NZDUSD has returned inside the rectangle that has been dictating the price action since February 2023 as the recent bearish breakout proved to be false. This move has clearly dented the NZD bears’ confidence, but they have to react quickly in order to contain the bullish pressure.
NZDUSD is currently hovering around the 200-day simple moving average (SMA) as the momentum indicators are tentatively supporting the current upleg. The Average Directional Movement Index (ADX) is edging higher, signaling a decent bullish trend, and the RSI is hovering just above its 50-midpoint. More interestingly, the stochastic oscillator is edging higher, opening a sizeable gap from its moving average, and hence pointing to the continuation of the current rally.
If the NZD bulls try to further capitalize on the failed bearish breakout, they have to break the busy 0.6147-0.6216 area that is defined by the 50-, 100- and 200-day SMAs. Higher, the 50% Fibonacci retracement of the April 5, 2022 – October 13, 2022 downtrend at 0.6272 could prove tougher to crack than anticipated.

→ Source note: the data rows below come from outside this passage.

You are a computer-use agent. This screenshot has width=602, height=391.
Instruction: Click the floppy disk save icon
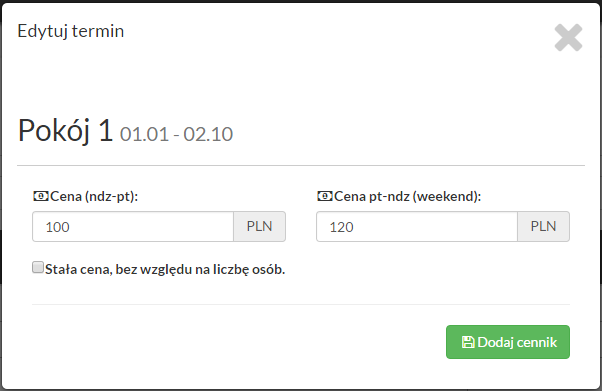point(468,342)
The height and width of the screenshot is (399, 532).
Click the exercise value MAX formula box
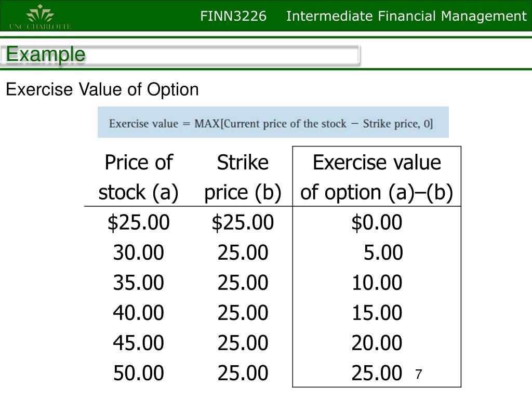coord(273,122)
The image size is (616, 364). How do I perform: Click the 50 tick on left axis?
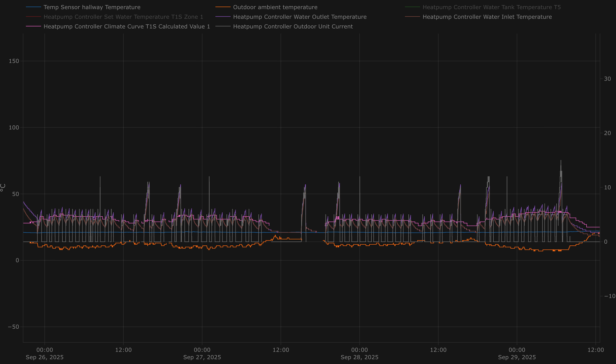[15, 194]
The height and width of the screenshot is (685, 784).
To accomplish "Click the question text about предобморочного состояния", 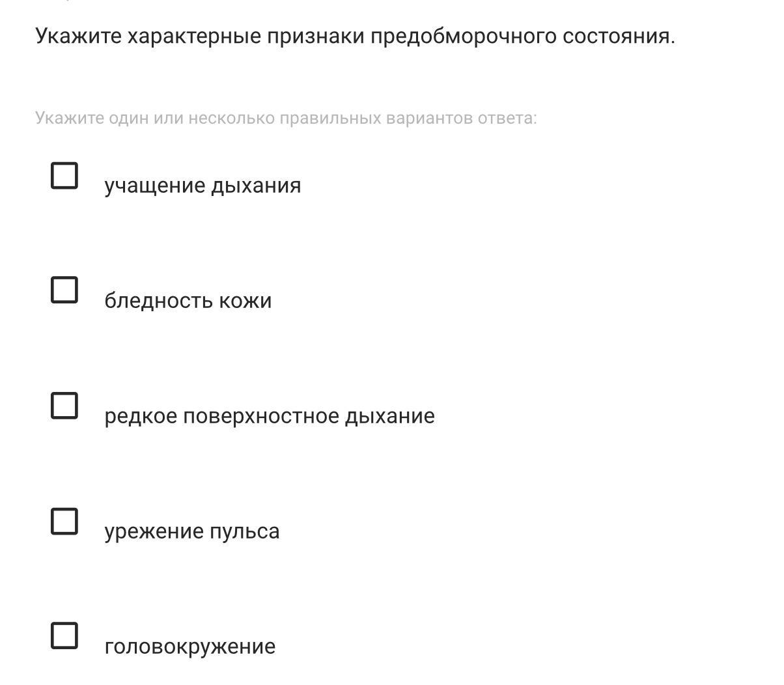I will click(355, 36).
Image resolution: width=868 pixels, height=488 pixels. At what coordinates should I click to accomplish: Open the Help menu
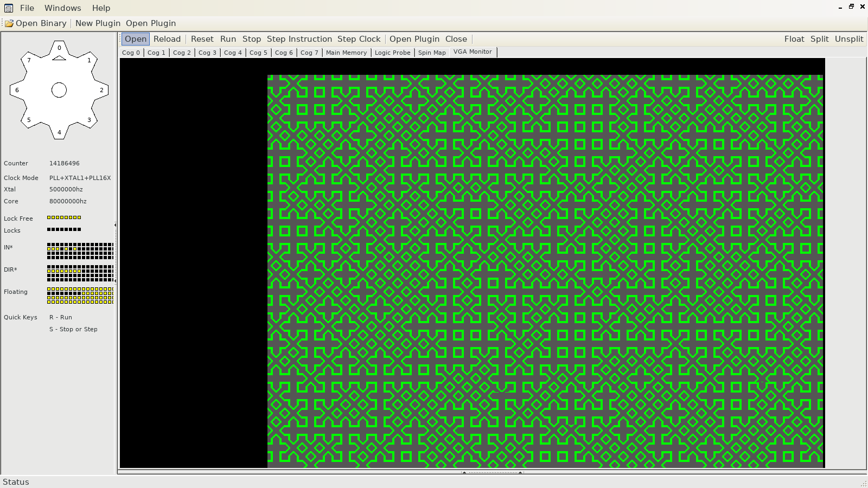(101, 8)
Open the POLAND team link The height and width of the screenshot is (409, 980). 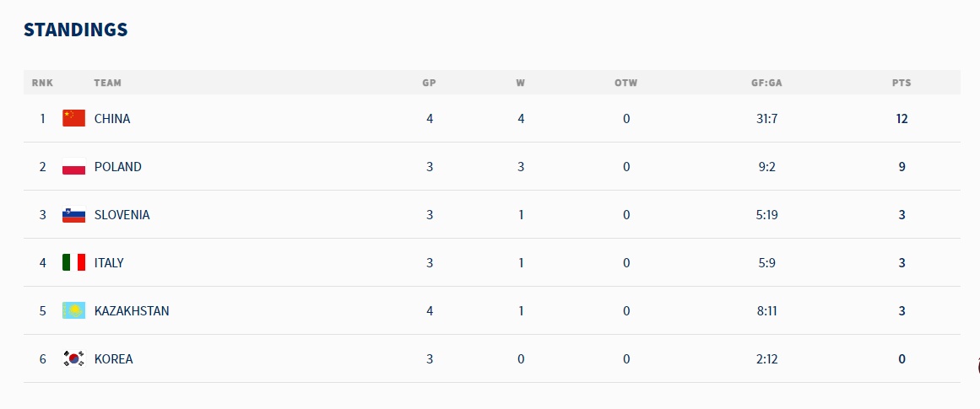click(x=117, y=167)
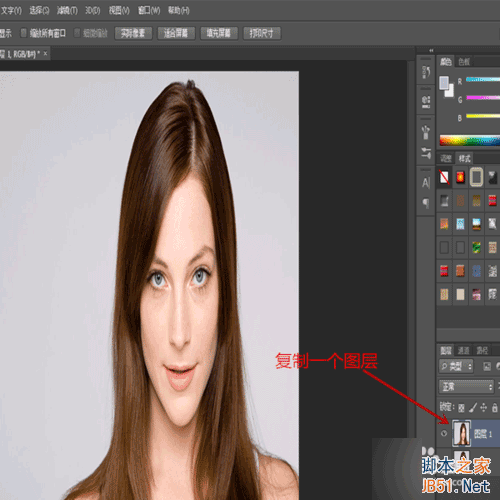500x500 pixels.
Task: Click the Print Size button
Action: click(262, 33)
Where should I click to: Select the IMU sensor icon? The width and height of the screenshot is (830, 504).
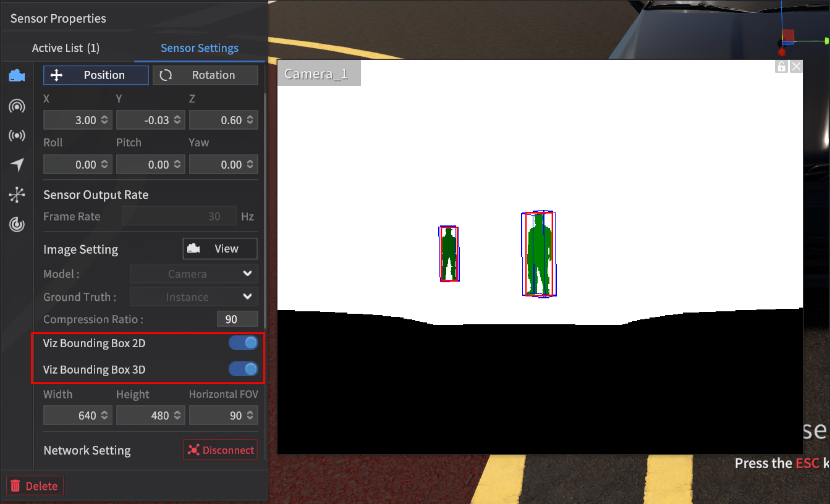17,195
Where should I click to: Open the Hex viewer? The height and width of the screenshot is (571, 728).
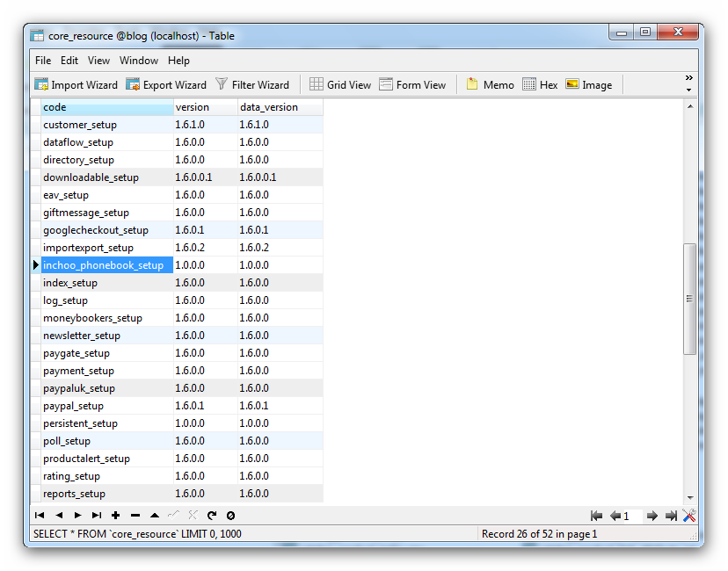tap(540, 85)
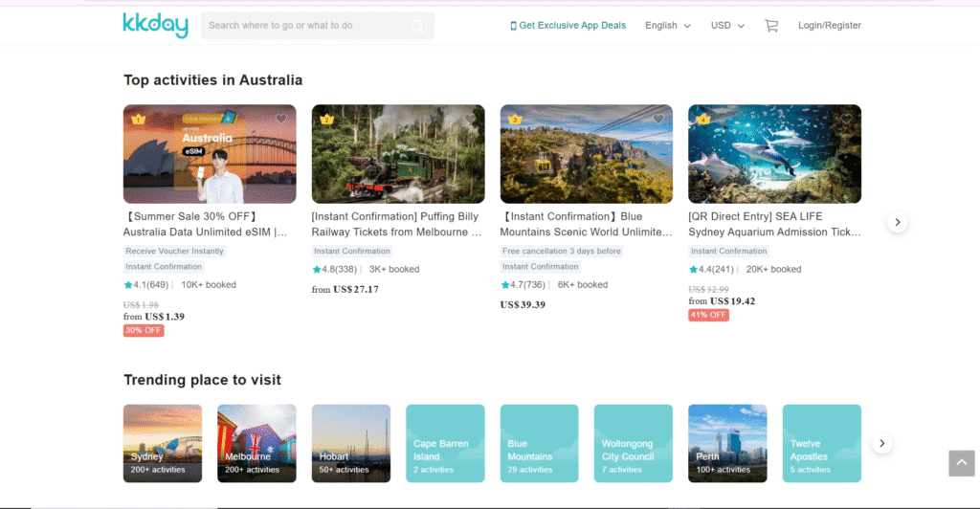Click the KKday logo

(155, 25)
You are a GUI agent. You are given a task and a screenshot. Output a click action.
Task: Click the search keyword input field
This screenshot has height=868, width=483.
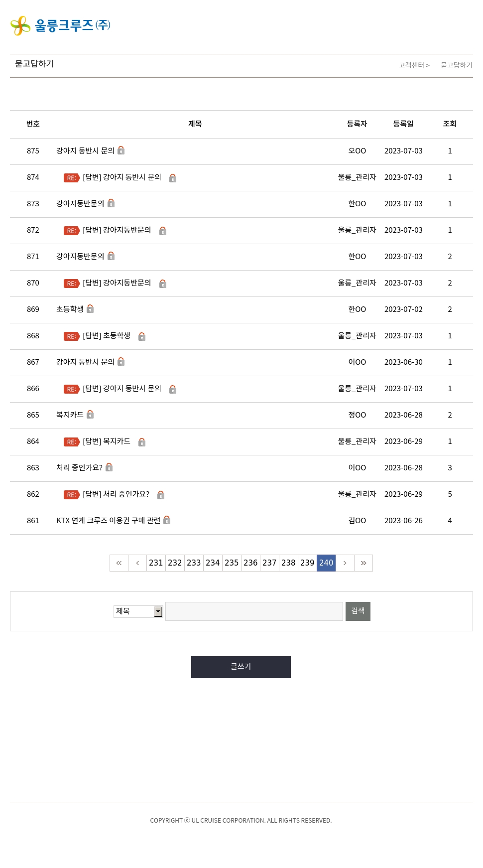pyautogui.click(x=254, y=611)
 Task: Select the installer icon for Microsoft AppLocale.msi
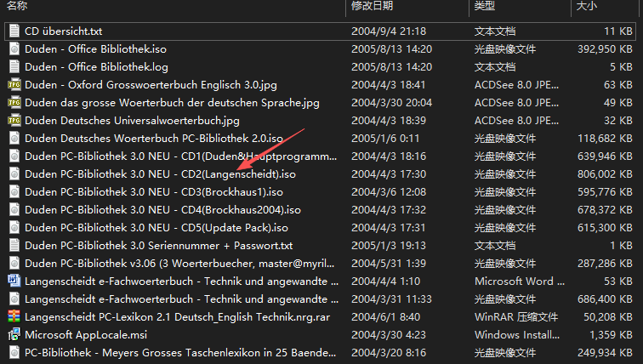(x=14, y=334)
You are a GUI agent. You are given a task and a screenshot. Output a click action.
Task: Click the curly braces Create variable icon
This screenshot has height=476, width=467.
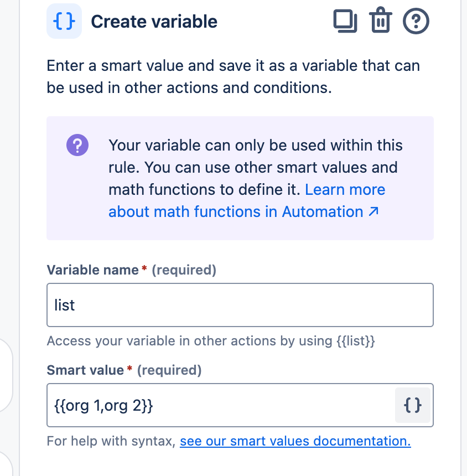tap(64, 22)
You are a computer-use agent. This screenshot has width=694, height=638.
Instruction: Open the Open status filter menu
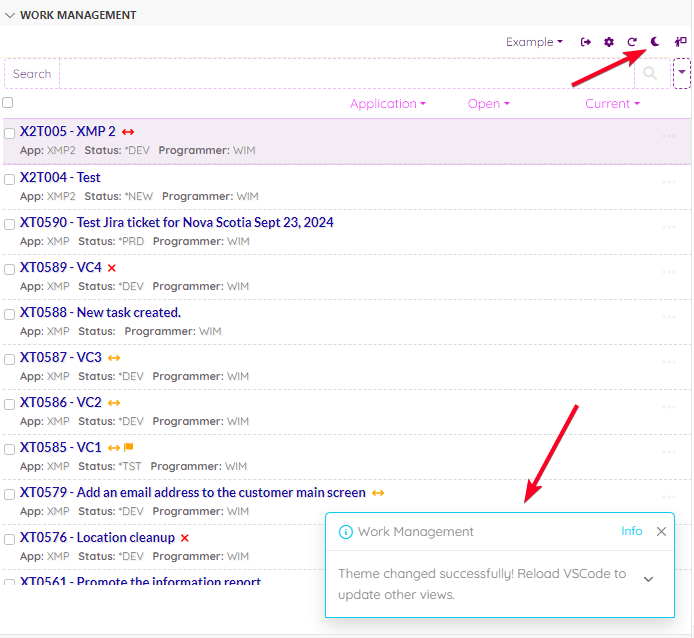(x=489, y=104)
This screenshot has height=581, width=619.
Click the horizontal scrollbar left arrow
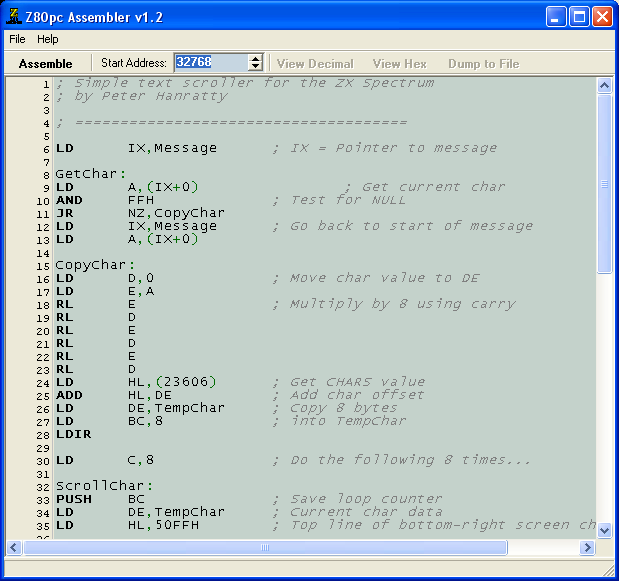[x=15, y=548]
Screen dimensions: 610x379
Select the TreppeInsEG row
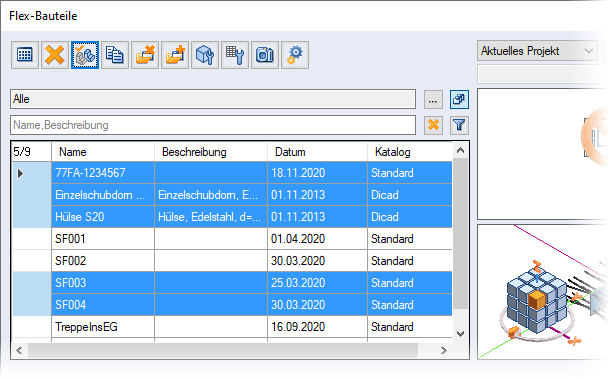[x=232, y=327]
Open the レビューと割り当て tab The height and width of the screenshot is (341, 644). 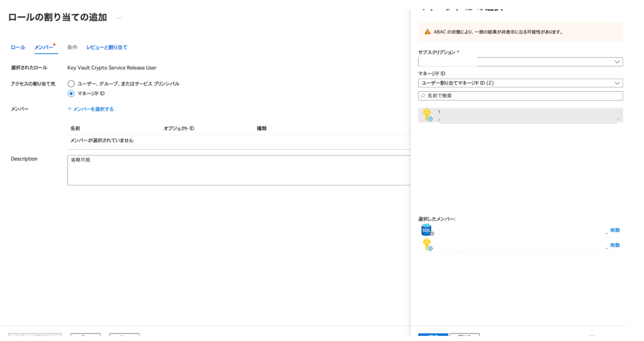(106, 48)
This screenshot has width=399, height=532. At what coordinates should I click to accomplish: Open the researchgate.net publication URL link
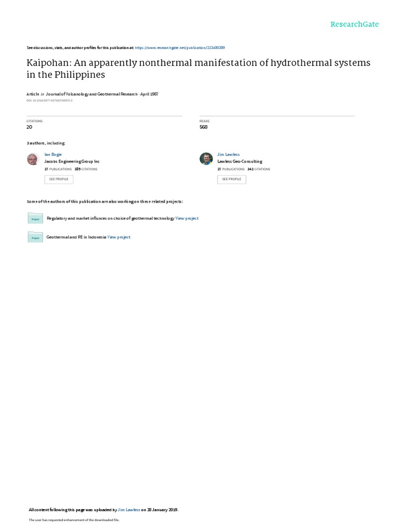(180, 48)
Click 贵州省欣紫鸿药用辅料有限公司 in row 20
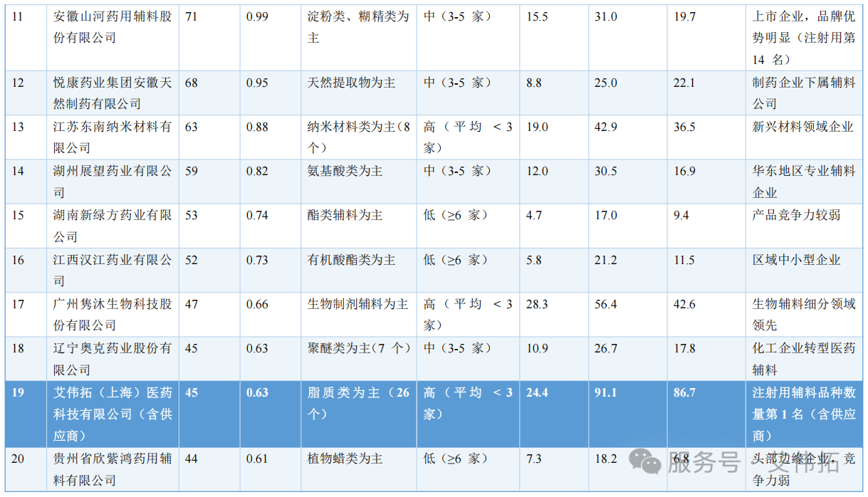Image resolution: width=868 pixels, height=497 pixels. click(x=113, y=469)
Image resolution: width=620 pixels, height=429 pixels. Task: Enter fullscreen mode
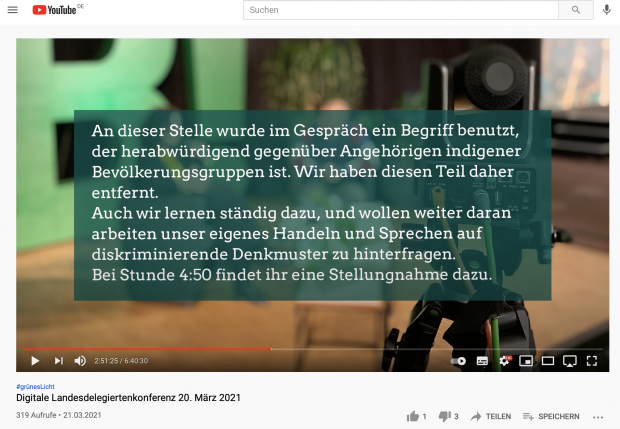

On the other hand, if the NZD bears decide to negate the current bullish move, they have to push the pair below the 200-day SMA. They would then have to recapture the 0.6060-0.6092 range populated by the 38.2% Fibonacci retracement and the July 14, 2022 low respectively. Another bearish breakout looks premature but if the NZD bears appear confident, they would set their eyes on the May 15, 2022 low at 0.5920.
To sum up, NZDUSD bulls have the chance for a strong rally following the false bearish breakout, as the bears look for the appropriate area to set up their defence.